*** Begin section ***

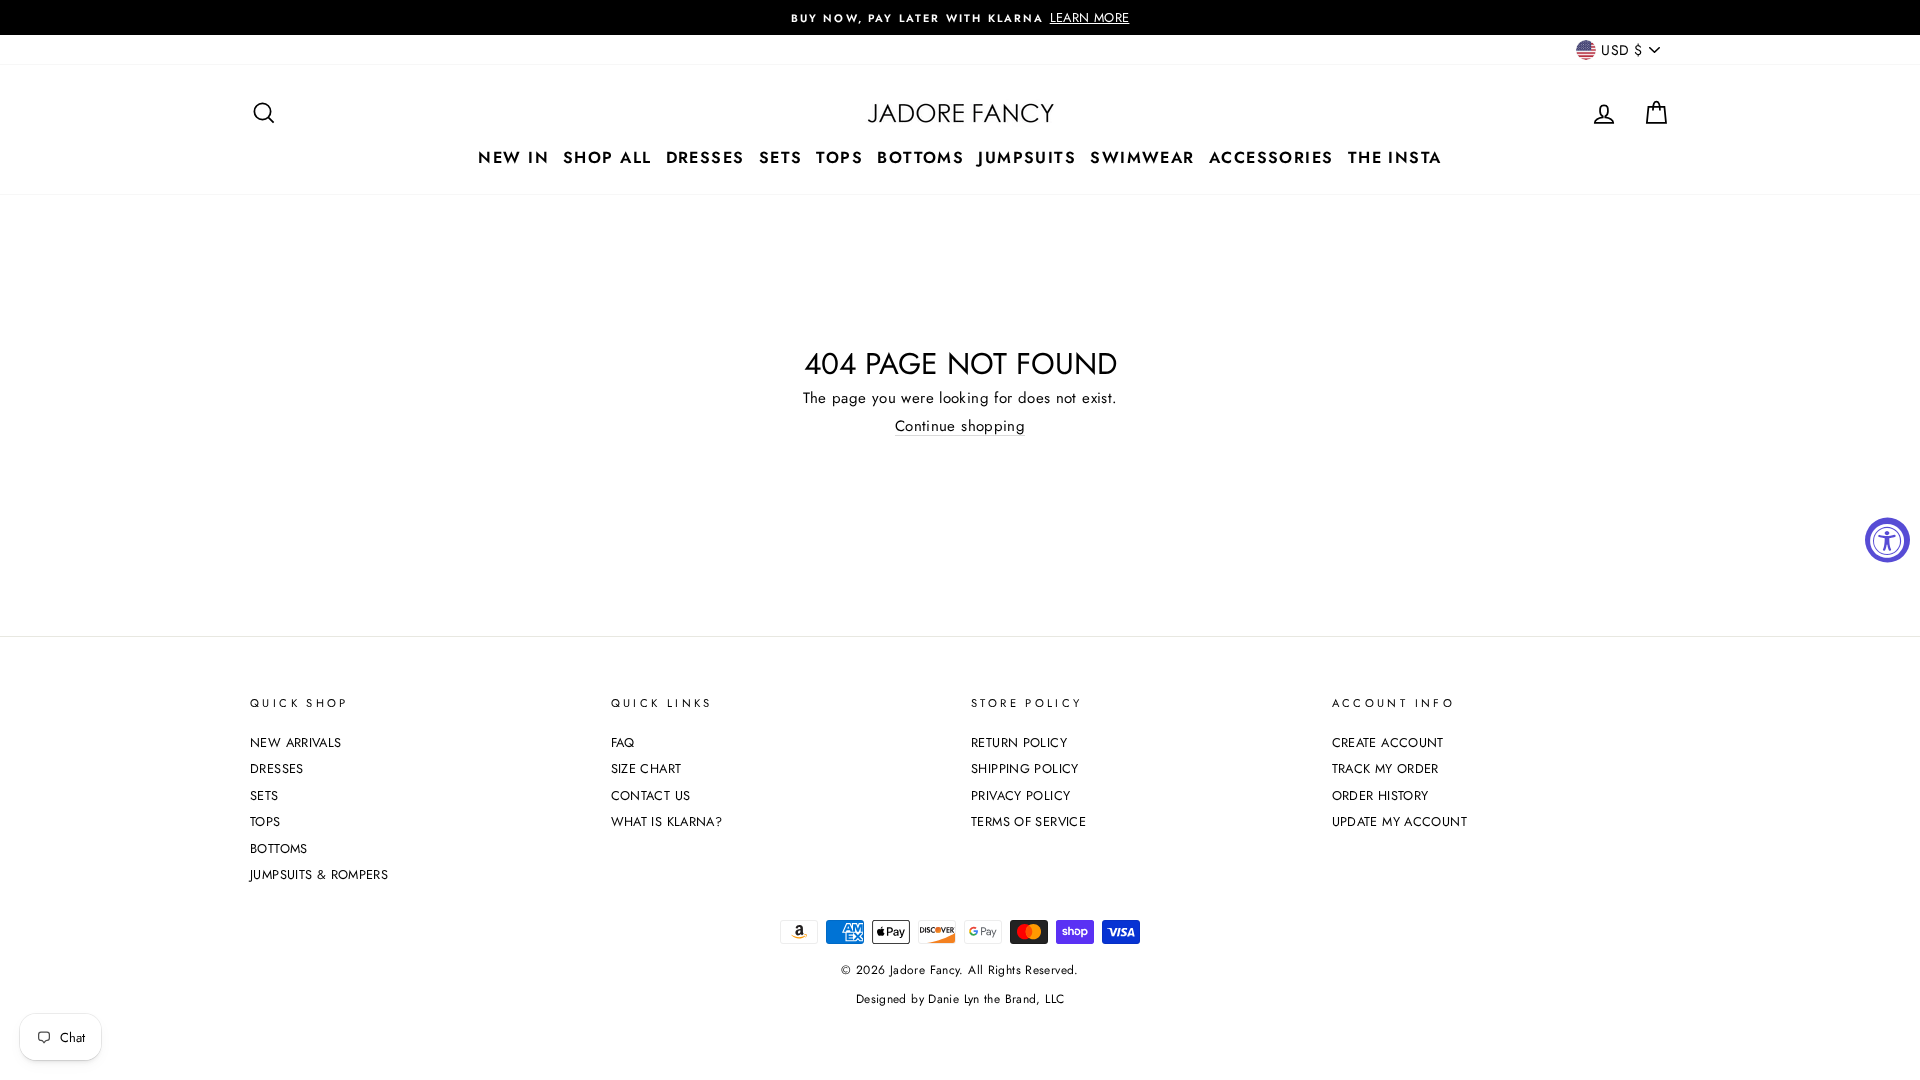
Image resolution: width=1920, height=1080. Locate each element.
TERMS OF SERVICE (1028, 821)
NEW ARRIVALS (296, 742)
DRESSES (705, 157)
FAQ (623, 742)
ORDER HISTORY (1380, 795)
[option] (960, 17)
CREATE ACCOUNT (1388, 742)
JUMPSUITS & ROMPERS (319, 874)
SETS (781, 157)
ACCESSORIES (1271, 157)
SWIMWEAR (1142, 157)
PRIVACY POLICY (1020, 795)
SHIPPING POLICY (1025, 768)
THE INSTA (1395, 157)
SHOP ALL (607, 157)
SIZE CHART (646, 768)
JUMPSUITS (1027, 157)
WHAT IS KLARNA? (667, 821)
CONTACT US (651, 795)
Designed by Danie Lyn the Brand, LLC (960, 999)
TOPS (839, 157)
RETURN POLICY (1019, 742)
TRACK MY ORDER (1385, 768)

*** End section ***

= Task description =
All lines from the one containing "THE INSTA (1395, 157)" to the last line of the material above must be copied exactly, and only those.

= Task solution =
THE INSTA (1395, 157)
SHOP ALL (607, 157)
SIZE CHART (646, 768)
JUMPSUITS (1027, 157)
WHAT IS KLARNA? (667, 821)
CONTACT US (651, 795)
Designed by Danie Lyn the Brand, LLC (960, 999)
TOPS (839, 157)
RETURN POLICY (1019, 742)
TRACK MY ORDER (1385, 768)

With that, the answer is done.